▸ **TASK STATEMENT**:
Rewrite everything from the line containing "Given: Toggle the GB3D4 checkbox in tree" down to the end of the material, replacing "checkbox" with "check box" and leaving everything else unchanged.

-- START --

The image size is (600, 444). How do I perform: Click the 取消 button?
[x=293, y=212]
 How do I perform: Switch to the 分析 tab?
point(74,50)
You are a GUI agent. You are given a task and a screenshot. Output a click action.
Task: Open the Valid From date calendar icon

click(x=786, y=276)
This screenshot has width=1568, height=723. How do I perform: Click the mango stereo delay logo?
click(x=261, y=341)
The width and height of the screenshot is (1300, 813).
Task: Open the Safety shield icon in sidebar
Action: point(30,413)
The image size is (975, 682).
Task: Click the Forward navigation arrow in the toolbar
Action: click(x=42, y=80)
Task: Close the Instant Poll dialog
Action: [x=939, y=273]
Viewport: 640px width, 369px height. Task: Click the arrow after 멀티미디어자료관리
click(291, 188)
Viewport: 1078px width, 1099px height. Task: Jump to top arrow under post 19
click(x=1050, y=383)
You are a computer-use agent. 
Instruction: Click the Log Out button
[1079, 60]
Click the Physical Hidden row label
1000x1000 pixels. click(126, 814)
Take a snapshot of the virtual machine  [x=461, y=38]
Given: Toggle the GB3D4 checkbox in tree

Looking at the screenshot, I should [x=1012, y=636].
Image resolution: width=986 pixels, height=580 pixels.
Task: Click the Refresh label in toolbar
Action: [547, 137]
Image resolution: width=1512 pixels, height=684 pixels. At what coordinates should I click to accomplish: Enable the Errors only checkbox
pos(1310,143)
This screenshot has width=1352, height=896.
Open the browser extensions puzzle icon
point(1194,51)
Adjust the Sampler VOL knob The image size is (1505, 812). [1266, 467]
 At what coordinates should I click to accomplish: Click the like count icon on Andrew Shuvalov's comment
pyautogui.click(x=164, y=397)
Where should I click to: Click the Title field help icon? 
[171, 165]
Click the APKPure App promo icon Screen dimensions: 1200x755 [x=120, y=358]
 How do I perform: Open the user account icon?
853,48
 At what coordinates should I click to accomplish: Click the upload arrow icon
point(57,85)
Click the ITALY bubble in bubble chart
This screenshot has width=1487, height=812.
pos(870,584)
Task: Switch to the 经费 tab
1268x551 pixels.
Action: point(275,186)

-- END --

▸ **ANSWER TO THE EXERCISE**:
Given: Toggle the GB3D4 check box in tree

Looking at the screenshot, I should [x=1012, y=636].
Image resolution: width=986 pixels, height=580 pixels.
Task: Click the Refresh label in toolbar
Action: [547, 137]
Image resolution: width=1512 pixels, height=684 pixels. At what coordinates should I click to accomplish: Enable the Errors only check box
pos(1310,143)
This screenshot has width=1352, height=896.
Open the browser extensions puzzle icon
point(1194,51)
Adjust the Sampler VOL knob The image size is (1505, 812). [1266, 467]
 At what coordinates should I click to accomplish: Click the like count icon on Andrew Shuvalov's comment
pyautogui.click(x=164, y=397)
Where should I click to: Click the Title field help icon? 
[171, 165]
Click the APKPure App promo icon Screen dimensions: 1200x755 [x=120, y=358]
 How do I perform: Open the user account icon?
853,48
 At what coordinates should I click to accomplish: Click the upload arrow icon
point(57,85)
Click the ITALY bubble in bubble chart
This screenshot has width=1487, height=812.
pos(870,584)
Task: Switch to the 经费 tab
1268x551 pixels.
Action: point(275,186)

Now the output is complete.